---- Teks Bacaan

Sejumlah lembaga-lembaga bentukan negara yang disebutkan diatas ada untuk melakukan pengawasan dan kontrol terhadap institusi kenegaraan dalam melaksanakan administrasi negara. Tugas-tugas lembaga-lembaga bentukan negara (informal) ini, hadir untuk mengontrol institusi kenegaraan yang menjalankan fungsi administrative sebagai bagian dari peran eksekutif, yang bertujuan agar tidak terjadi penyalagunaan kekuasaan yang merugikan rakyat. Namun kenyataan yang terjadi mengapa peran lembaga informal yang dibentuk dengan dasar hukum yakni Perppu tidak berjalan dengan baik sehingga sepertinya tidak memiliki nyali tidak berdaya untuk melakukan tugas teknis yang di embannya. Sehingga ada pertanyaan terbesar Mungkinkah pejabat lembaga-lembaga informal yang dibentuk dengan Perppu hanyalah boneka demokrasi (kambing congek, atau kerbau yang ditusuk hidung) yang menuruti apa yang diinginkan oleh penguasa?
Kehadiran lembaga-lembaga informal ini sebagai bagian dari demokratisasi namun terkesan seperti dihadirkan hanya untuk memenuhi syarat administratife sabagai negara pengembang demokrasi guna menyenangkan dunia Internasional. Lembaga ini dihadirkan, namun sepertinya kedip mata antara penguasa dan pejabat lembaga tersebut, proses demokrasi seperti ini lebih dikenal sebagai Theory of Game yang dipakai para ahli ekonomi yakni John Von Neuman dan Oskar Morgenstern tetapi dalam perkembangannya model tersebut ada juga dalam Ilmu politik, teori tentang permainan ini dimana pembuatan keputusan dan kerja sama, yang dimainkan antara dua orang pemain atau lebih, dimana keputusan masing-masing pemain merupakan keputusan para pemain lainnya, oleh karenanya titik sentralnya adalah saling ketergantungan di antara keputusan masing-masing pemain merupakan keputusan para pemain lainnya. Lebih lanjut SP. Varma menuliksan bahwa dalam teori permainan hal ini seringkali digambarkan sebagai pemain yang “mengeroyok” pihak pendobrak – terdepan dalam rangka memperkecil peluangnya untuk mendapatkan kemenangan. Untuk mencapai kemenangan maka di butuhkan koalisi (menjalin kerja sama), Maka tercipta permainan di dalam permainan, di dalam mana para pemain melaksanakan peraturan-peraturan (mempergunakan sumber-sumber) (SP. Varma – Teori Politik Modern – Rajawali Pers).

--------
---- Cuplikan Data

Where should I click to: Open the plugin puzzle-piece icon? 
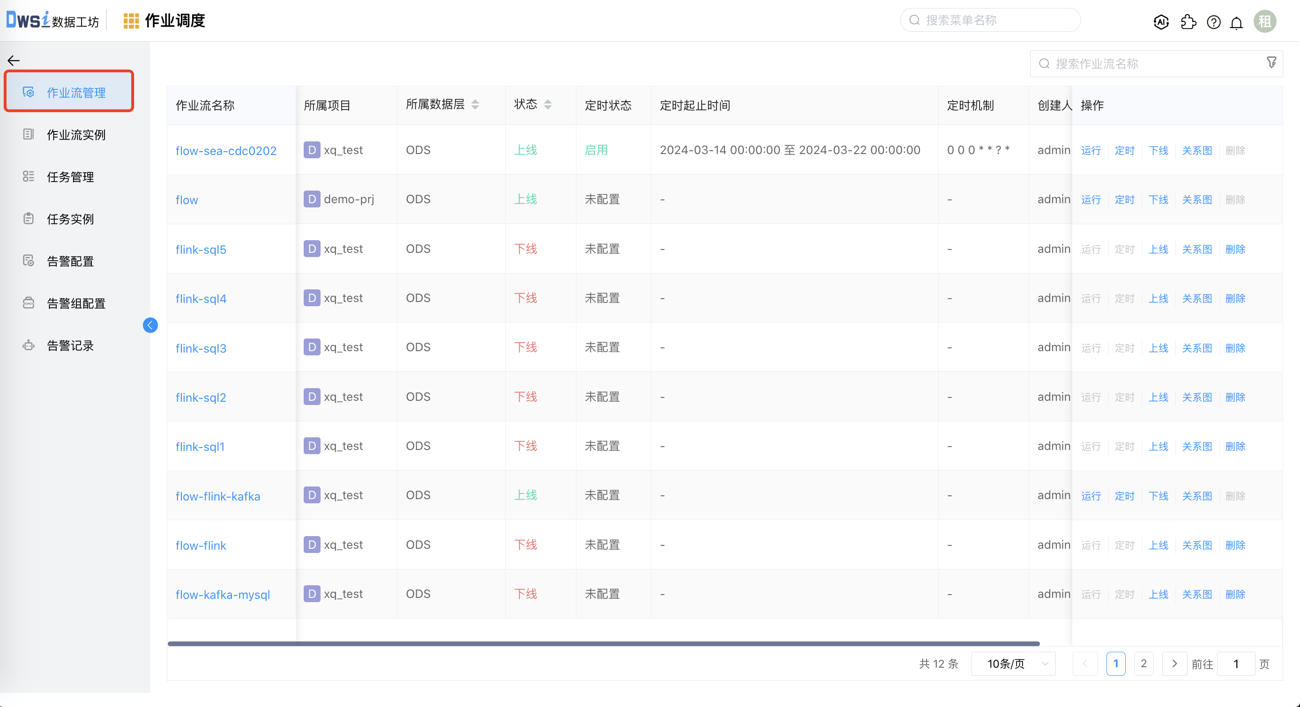click(x=1188, y=22)

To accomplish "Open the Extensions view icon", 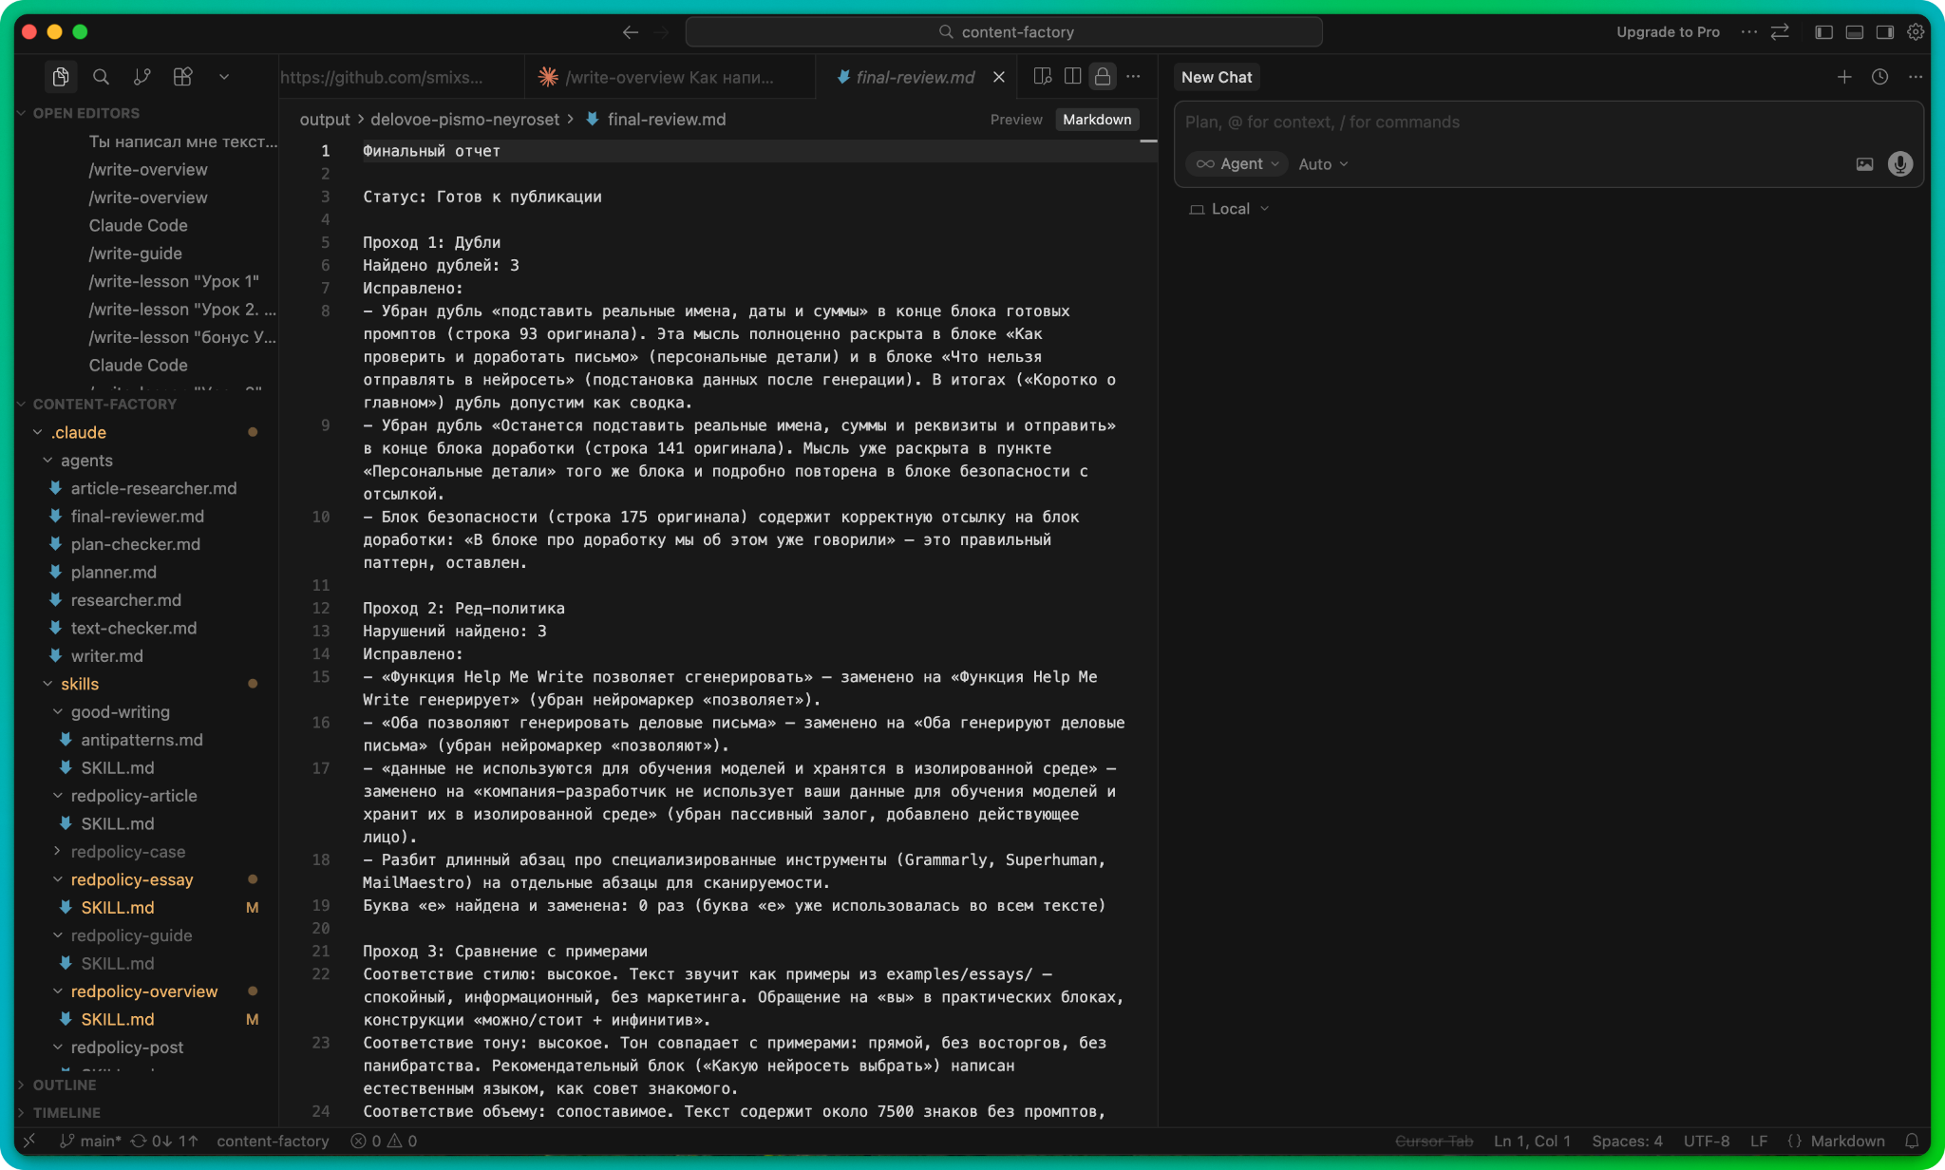I will [x=183, y=77].
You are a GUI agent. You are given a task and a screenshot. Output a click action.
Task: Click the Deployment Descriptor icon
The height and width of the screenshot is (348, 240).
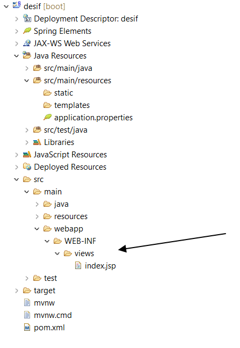point(27,18)
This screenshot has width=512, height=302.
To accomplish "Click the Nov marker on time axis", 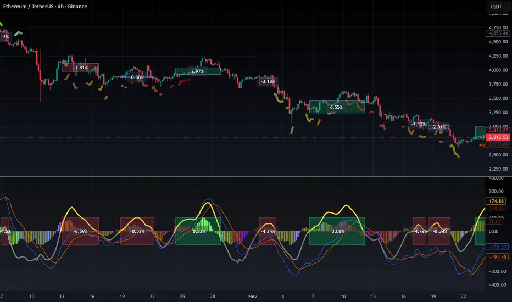I will pos(252,297).
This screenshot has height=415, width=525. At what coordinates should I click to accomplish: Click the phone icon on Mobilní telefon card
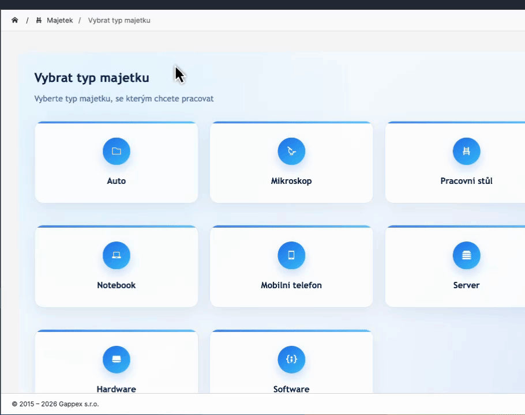pos(291,255)
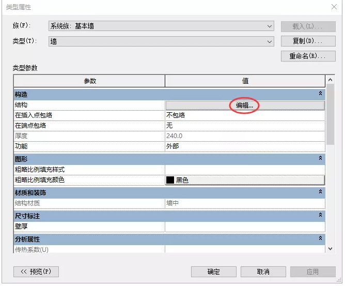Open the 预览 panel with << button
The width and height of the screenshot is (345, 286).
(36, 272)
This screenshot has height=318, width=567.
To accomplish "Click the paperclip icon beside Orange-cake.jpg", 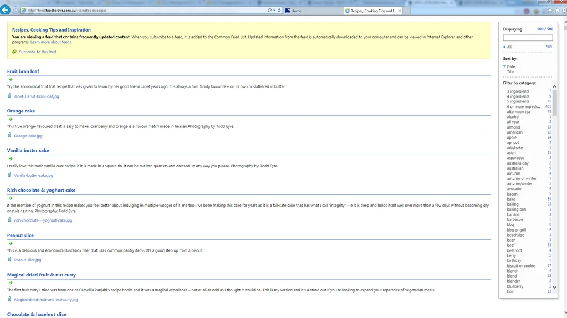I will (9, 135).
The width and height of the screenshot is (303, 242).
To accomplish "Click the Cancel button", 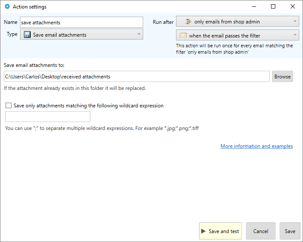I will pos(260,231).

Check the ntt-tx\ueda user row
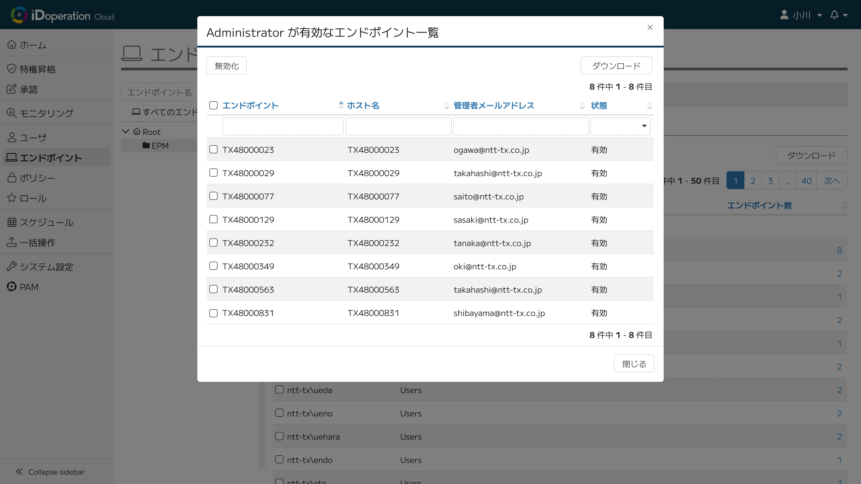pyautogui.click(x=279, y=389)
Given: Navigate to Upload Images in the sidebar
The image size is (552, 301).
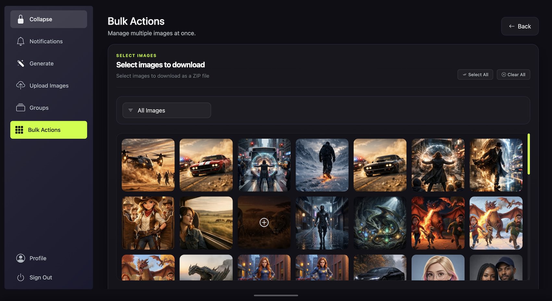Looking at the screenshot, I should [x=49, y=85].
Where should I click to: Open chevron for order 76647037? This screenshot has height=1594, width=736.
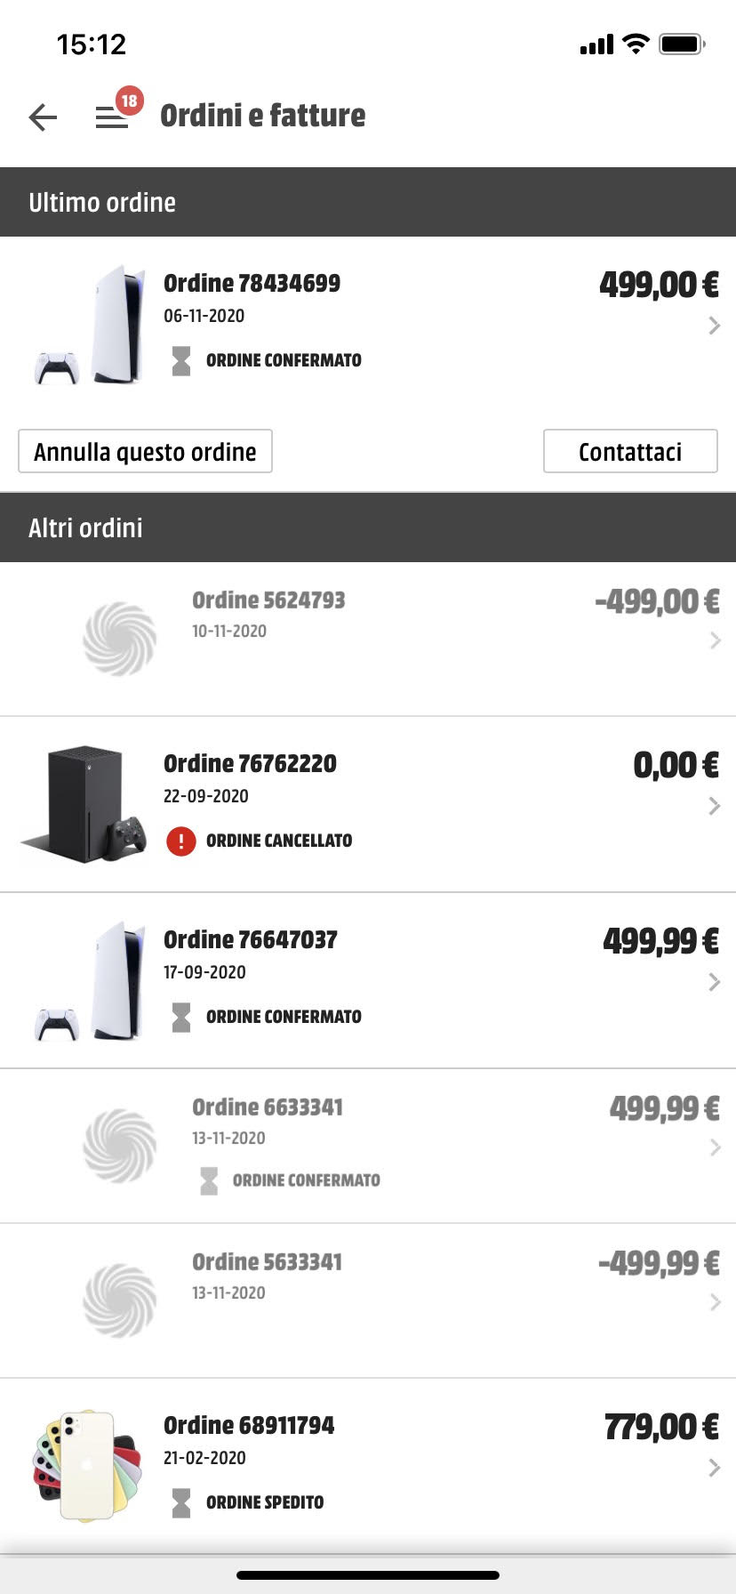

--------

* Tugas Pengerjaan *
A) Tulis ulang semua baris daftar, mulai dari baris yang memuat "Given: Navigate to" sampai akhir daftar, dengan menukar "sidebar" menjadi "navigation panel" dan membiarkan bagian lain tetap sama. Gambar tidak perlu dicantumkan.
B) Teruskan tulisan tentang lembaga-lembaga informal bentukan Perppu mulai dari kalimat terakhir yang tertera.
Teks bacaan dan daftar di atas diambil dari sumber yang berbeda.

* Hasil per Tugas *
A)
Given: Navigate to Upload Images in the navigation panel
The image size is (552, 301).
Looking at the screenshot, I should [x=49, y=85].
Where should I click to: Open chevron for order 76647037? This screenshot has height=1594, width=736.

B)
Teori Permainan yang dihadirkan Neuman dan Morgenstern, apabila di jadikan pisau analisis untuk mengkaji permasalahan kemelut Bank Century yang melibatkan banyak lembaga negara informal dimana ada penyeragaman pemahaman tentang dampak sistemik dengan kesepakatan sistemik antara lembaga-lembaga dengan sumber-sumber kewenangan yang di miliki untuk menentukan keputusan penyelamatan Bank Century.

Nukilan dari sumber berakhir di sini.